Bureaucratic demands have produced mind-numbing rules and regulations that
make perfect paperwork more important than effective training. Formatted
briefs and planning guidelines are tools to use in building good habits and
ensuring nothing is omitted. They are not the main goal. Today's leaders,
however, train to craft perfect plans on paper and make the prettiest
presentations with all the computer support imaginable. Substance has been
superceded by form.

Careerism hazards the bond of trust between the leader and the led. A good
Marine will follow orders. Whether he follows willingly, however, depends on
that bond. If the leader shows he cares more about himself and his career
than his troops, there will be no bond-and, in my view, that bond is not
down here. Other than formal room inspections, I never have seen a staff NCO
or officer in any unit to which I have been assigned visit the barracks
after hours or on weekends to see how his Marines live, what they are doing, and what they are
thinking. Were such visits part of the "old Corps" that has gone by the wayside?
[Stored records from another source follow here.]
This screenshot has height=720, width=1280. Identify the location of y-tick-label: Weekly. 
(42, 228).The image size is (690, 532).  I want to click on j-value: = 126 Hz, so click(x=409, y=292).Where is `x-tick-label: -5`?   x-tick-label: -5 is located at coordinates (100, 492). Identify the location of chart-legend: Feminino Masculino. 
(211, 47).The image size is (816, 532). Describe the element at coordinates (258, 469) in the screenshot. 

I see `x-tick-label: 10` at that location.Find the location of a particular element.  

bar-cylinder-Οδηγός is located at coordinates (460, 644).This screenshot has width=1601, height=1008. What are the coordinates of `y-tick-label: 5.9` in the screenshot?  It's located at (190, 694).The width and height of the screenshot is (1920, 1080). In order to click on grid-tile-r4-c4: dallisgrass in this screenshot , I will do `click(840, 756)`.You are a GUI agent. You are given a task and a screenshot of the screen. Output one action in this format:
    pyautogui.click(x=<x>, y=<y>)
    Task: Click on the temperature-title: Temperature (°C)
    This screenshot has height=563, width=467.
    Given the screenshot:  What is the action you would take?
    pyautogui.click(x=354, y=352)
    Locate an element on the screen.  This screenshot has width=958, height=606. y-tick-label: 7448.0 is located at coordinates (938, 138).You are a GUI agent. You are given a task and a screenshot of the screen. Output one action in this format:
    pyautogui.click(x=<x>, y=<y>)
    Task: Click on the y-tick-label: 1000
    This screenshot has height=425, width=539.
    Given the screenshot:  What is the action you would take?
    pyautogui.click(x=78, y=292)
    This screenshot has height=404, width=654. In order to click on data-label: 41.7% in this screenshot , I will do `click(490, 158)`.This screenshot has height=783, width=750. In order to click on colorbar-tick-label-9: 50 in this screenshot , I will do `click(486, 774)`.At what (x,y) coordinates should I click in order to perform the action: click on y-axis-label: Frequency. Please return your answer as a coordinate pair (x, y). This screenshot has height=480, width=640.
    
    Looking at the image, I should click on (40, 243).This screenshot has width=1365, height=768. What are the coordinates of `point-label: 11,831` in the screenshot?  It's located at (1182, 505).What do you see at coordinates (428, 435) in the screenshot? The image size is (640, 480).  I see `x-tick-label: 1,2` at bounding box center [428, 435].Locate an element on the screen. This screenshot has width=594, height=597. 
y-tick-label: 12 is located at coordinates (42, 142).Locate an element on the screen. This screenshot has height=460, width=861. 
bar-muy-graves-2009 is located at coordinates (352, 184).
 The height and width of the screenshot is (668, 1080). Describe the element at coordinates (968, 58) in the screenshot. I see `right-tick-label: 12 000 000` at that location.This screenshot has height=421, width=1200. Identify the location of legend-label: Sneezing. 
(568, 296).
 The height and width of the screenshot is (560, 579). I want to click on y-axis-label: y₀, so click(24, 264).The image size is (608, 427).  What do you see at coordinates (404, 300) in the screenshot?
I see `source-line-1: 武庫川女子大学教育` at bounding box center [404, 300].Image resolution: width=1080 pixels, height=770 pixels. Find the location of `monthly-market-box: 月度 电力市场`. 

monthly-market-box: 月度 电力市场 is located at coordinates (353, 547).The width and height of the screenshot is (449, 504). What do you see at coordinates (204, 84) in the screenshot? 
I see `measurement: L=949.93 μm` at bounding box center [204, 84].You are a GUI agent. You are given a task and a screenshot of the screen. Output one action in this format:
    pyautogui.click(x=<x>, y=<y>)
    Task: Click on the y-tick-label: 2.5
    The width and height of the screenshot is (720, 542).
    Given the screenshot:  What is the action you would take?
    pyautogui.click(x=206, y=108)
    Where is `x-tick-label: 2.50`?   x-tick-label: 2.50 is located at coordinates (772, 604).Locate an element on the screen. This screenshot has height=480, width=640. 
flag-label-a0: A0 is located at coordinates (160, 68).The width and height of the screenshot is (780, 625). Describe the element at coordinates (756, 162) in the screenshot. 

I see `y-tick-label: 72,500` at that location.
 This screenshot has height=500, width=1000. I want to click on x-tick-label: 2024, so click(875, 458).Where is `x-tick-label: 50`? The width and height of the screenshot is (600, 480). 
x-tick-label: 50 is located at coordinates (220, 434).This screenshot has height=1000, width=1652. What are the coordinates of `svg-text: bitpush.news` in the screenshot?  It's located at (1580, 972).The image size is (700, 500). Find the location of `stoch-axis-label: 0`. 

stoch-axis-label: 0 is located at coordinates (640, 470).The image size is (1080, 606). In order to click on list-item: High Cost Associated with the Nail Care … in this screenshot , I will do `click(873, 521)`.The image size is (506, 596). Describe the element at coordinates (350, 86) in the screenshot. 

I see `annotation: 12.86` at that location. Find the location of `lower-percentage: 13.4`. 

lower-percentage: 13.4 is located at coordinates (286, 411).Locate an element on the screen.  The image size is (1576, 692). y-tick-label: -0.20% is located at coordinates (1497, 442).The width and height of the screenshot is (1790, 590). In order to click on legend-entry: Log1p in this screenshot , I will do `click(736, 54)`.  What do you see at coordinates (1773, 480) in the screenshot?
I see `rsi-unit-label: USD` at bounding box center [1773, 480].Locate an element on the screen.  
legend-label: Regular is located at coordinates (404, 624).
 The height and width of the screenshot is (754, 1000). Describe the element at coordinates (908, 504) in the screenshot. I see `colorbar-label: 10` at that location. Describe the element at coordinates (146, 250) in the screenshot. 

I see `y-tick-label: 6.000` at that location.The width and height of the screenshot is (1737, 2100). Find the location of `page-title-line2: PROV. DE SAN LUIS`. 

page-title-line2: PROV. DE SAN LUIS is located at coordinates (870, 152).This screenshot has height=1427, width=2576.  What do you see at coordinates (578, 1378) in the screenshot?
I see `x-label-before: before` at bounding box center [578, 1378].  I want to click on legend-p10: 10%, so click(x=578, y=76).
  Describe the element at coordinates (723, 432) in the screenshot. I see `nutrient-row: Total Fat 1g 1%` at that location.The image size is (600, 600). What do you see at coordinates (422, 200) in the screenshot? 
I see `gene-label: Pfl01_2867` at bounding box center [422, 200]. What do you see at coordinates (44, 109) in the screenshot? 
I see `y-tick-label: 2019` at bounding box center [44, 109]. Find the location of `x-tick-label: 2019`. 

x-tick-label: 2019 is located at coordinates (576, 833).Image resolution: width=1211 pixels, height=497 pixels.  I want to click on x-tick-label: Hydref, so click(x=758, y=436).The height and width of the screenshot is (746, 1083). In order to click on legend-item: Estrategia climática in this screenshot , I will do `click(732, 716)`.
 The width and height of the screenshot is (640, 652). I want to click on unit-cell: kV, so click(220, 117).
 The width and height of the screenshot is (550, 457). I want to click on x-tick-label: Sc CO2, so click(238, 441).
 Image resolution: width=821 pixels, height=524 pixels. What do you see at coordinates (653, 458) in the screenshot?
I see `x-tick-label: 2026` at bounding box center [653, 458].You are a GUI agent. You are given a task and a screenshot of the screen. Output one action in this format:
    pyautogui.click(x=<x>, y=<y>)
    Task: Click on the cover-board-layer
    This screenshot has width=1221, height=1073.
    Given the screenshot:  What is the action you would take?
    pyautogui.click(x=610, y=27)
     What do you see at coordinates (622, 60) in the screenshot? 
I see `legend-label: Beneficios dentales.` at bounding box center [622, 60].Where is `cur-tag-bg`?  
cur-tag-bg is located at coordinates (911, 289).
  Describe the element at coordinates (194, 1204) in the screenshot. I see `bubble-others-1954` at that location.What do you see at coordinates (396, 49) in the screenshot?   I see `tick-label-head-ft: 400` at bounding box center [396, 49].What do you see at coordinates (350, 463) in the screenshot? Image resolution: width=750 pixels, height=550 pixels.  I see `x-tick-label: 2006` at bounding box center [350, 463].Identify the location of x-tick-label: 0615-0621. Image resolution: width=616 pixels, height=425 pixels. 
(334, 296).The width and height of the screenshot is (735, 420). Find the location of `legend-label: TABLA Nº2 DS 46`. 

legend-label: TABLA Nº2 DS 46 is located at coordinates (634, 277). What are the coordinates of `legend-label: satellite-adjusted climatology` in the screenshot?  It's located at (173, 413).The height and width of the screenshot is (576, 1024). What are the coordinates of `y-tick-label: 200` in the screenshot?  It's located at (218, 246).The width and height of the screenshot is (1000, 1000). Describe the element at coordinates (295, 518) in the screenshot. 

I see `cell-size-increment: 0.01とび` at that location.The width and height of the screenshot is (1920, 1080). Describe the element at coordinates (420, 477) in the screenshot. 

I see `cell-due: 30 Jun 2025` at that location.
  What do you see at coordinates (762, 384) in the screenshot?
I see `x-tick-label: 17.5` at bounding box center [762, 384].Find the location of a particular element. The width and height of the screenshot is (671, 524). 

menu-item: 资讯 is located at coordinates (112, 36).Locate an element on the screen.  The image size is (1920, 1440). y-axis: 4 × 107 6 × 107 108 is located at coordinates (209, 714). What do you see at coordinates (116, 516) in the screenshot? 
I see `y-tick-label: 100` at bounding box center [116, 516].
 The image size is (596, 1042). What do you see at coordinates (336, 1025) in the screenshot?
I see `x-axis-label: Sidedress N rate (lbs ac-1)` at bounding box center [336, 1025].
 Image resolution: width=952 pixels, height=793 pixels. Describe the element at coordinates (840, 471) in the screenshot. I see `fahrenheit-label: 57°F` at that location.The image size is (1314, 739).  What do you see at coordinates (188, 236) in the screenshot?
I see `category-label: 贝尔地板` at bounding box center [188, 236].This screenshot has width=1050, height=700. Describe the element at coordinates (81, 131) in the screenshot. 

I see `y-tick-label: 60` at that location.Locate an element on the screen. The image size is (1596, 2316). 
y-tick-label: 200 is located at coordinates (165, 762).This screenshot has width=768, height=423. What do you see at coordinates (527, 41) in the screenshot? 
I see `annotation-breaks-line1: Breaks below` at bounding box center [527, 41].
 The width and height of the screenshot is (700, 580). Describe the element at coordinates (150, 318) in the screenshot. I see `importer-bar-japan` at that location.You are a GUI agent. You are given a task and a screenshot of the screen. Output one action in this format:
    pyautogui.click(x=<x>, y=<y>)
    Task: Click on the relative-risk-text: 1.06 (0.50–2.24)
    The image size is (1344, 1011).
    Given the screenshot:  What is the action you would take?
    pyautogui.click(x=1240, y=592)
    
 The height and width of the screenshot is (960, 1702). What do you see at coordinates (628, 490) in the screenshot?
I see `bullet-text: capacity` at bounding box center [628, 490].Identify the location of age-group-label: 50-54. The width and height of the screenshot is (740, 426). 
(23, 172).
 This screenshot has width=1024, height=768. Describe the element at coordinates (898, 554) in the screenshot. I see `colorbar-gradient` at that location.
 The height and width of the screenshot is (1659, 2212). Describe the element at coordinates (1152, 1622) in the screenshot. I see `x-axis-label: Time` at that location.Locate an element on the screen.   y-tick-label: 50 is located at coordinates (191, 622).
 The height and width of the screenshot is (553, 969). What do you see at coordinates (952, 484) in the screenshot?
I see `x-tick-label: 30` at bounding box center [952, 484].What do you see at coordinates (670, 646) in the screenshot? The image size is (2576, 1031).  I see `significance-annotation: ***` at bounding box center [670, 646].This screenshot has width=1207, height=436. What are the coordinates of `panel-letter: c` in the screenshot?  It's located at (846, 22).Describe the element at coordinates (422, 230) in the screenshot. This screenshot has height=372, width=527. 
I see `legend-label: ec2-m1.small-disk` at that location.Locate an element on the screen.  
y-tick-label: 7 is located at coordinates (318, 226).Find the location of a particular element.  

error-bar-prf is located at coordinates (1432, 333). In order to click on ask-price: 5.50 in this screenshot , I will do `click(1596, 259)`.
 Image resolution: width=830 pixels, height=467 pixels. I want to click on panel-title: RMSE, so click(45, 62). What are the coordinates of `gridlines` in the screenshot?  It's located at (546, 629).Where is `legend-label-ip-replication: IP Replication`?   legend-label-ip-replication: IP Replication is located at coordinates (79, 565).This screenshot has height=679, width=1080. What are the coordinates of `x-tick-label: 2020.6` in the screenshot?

The fact we are warriors appears to have been forgotten. Regardless of
politically correct polishing of mission statements and warfighting
publications, the harsh nature and stark reality of war remains. My leaders
seem almost embarrassed by this, as if training to attack and kill the enemy
is somehow wrong. Sessions on consideration of others, equal opportunity,
and sexual harassment may be personnel management priorities in peace time,
but they must not become the Marine Corps' point of main effort. Management
should not supplant leadership.

Fancy technology, transformational equipment, and modernized weapons are
important. Leadership by example is vital-and down here, we will return 110%
on that investment.

Sergeant Tonn, a reconnaissance team leader in the 2d Reconnaissance
Battalion at Camp Lejeune, North Carolina, recently returned from deployment
with the 24th Marine Expeditionary Unit.